__LIST OF TASKS__
#1 Answer these from the State Press excerpt, one line each:
(a) Which issue of the magazine was the subject of the meeting Gonzalez initiated?
(b) Who called Michael Crow's office upset about a photo on the magazine's cover?
(c) How much does ASU allocate each year to student media's budget?
#2 Summarize the State Press excerpt in two sentences.
#3 Write the next few paragraphs of the State Press excerpt, picking up after its final sentence.

__EXCERPT TO READ__

The meeting included: Juan Gonzalez and Sally Ramage, ASU's vice president and associate vice president for student affairs, respectively; Kristin Gilger, the director of student media and adviser to the State Press, the online ASU Web Devil and ASU's on-campus TV station SDTV; State Press Magazine editor (and former New Times intern) Megan Irwin; and Eickmeyer.

The subject matter of the meeting, initiated by Gonzalez, was the October 7 issue of the magazine.

In an interview with New Times a week after his meeting with the student editors, Gonzalez says that he personally had no problem with the content of the "Sensual Steel" story, but that the administration had "concerns" that one of the images had "crossed the line of decency."

He was speaking, of course, about the cover.

"We had received some concerns, by the community, by the faculty, and by students, about one of the graphics that was used," Gonzalez says. "I asked them to share with me what their thinking was. What was their thinking as they moved this forward in the development of the story?"

According to Eickmeyer, Gonzalez went well beyond a mere inquiry in their October 14 meeting.

On October 7, Ira Fulton called Michael Crow's office and "was rather upset with a photo of a woman's breast that appeared [on the cover of the magazine]," according to an e-mail from administrative assistant Lisa Fitzgerald to Crow. "Ira did not ask for a returned phone call," Fitzgerald continued, "but wanted you to know that he is upset with this photo and how could we allow this to appear in the paper."

The State Press is housed on campus, rent free in Matthews Center. In addition to providing electricity and janitorial services, ASU also allocates more than $153,000 annually to student media's overall budget of more than $1.5 million, which is used to operate the State Press, the Web Devil and SDTV.

However, student media has traditionally been editorially independent of the university, meaning the administration has no right to dictate the newspaper's content. The newspaper staff, including adviser Kristin Gilger, a former metro editor for the Arizona Republic, is paid with ad revenue -- not state dollars.

Even if the university provided 100 percent of student media's funding, according to the Arlington, Virginia-based Student Press Law Center, ASU would have no right to censor the State Press.

__GIVEN MATERIAL__

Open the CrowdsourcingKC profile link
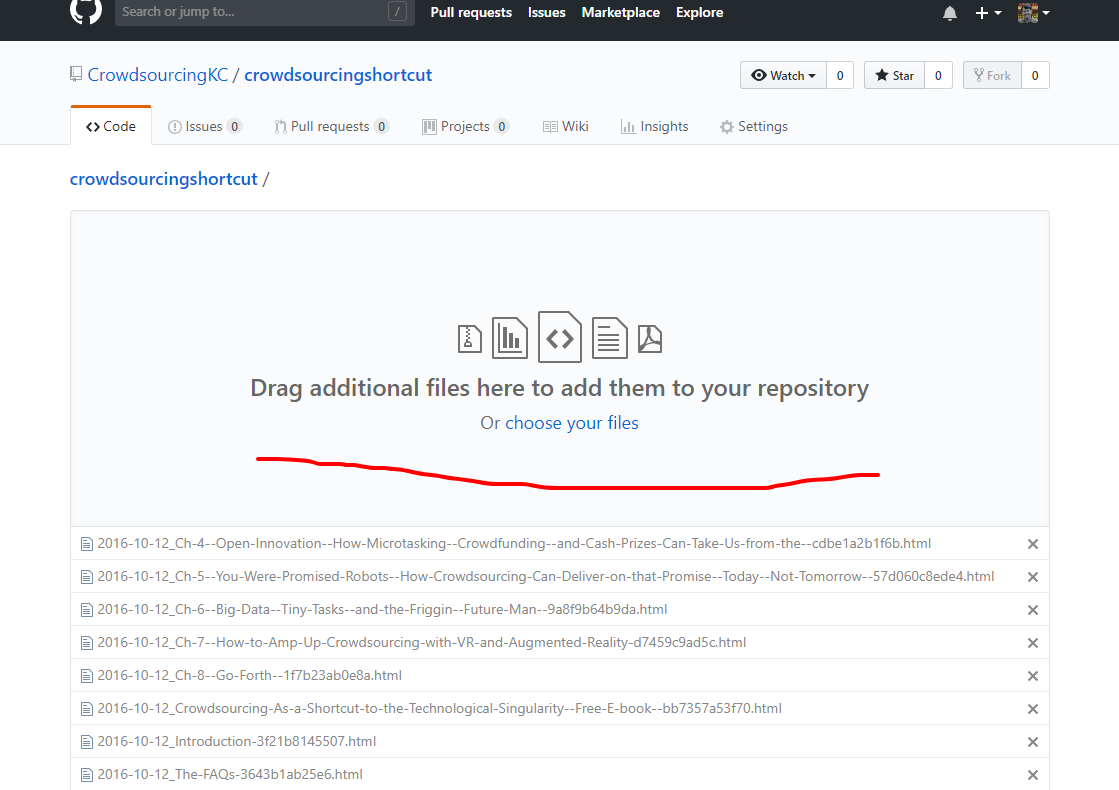click(157, 75)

__ANSWERS TO THE TASKS__
#1
(a) The October 7 issue.
(b) Ira Fulton.
(c) More than $153,000.

#2 ASU vice president Juan Gonzalez initiated a meeting with student media staff about the October 7 issue of State Press Magazine, saying the administration had concerns that one image, the cover, had crossed the line of decency. Although ASU houses the State Press rent free and gives more than $153,000 a year to student media, the paper has traditionally been editorially independent, and the Student Press Law Center says ASU would have no right to censor it even if the university funded it entirely.

#3
"That's very clear. There have been 35 years of court decisions from around the nation establishing college press freedom," says SPLC director Mark Goodman. "What the courts have said in essence is that the school has no obligation to create the student newspaper in the first place. But once it's done so, it can't attempt to control the publication based on its content.

"It's contrary to the values of American democracy and the principles of free inquiry on a college campus," Goodman adds. "If I were a college administrator in this situation, I would be extremely embarrassed to take the position that 'we have the right to dictate the content of a college newspaper.' That's not the way the press works in this country, for good reason."

Still, Crow forwarded the news of Fulton's complaint to Gonzalez on October 8, adding, "You told me there would be limits here on this stuff."

Gonzalez responded: "I will go straight to the Media Board and speak with them on content."

Crow fired back: "Tell them our funding will be suspended asap if not corrected."

But Gonzalez had reservations, telling Crow in a subsequent message, "I will argue long and hard this is the last thing we want. A complete seperation [sic] will only make things worse by a huge proportion. Please believe me, a seperation [sic] of this type over this type of issue will harm the institution in an immense manner."

"They broke the deal . . ." Crow responded. He was referring to the State Press' new ad policy, implemented just last semester, to allow adult entertainment ads on its pages. The student ad board, according to Gonzalez, assured the administration that it would be "vigilant in judging the decency of the ads in the paper," although the board was under no obligation to the administration. Nor does the ad policy, according to Gilger, cross over into the editorial content of the paper. Therefore, Gilger says, "there was no 'deal.'"

Gonzalez was apparently so troubled by Crow's directive that he passed it on to colleague Sally Ramage, saying in an e-mail, "Take a look at this. I am surprised. What do you think?"

Ramage responded: "First reaction is that it seems to have been somewhat a loyalty test."

Head games or not, Eickmeyer says Gonzalez followed through with Crow's orders, telling Eickmeyer in their October 14 meeting that "Crow is not afraid of fear. He's not afraid to kick the State Press off campus."

At one point, Eickmeyer says Gonzalez asked him "if we'd learned anything from this experience."

"I told him, 'I've learned that you guys aren't happy about this cover,'" Eickmeyer says he flippantly replied.

At the conclusion of the meeting, Eickmeyer says Gonzalez warned him that, "The next time I have to come down here, we won't be discussing content. We'll be discussing an exit strategy."

Gonzalez confirmed Eickmeyer's version of the meeting by reporting back to Crow in an October 14 e-mail:

"I have said to them, that if I have to return and have another similar conversation with them, that the next conversation will be on how to stop ASU support and transition the newspaper into a completely self-supporting independent student newspaper," Gonzalez wrote. "In essence, I have clearly placed them on 'notice,' that one more occurrence will result in immediate severance of ASU support.

"After the discussion," Gonzalez concluded, "they understand the intense relationship and dependency they have with the university."

Crow replied: "Seems like the right tone."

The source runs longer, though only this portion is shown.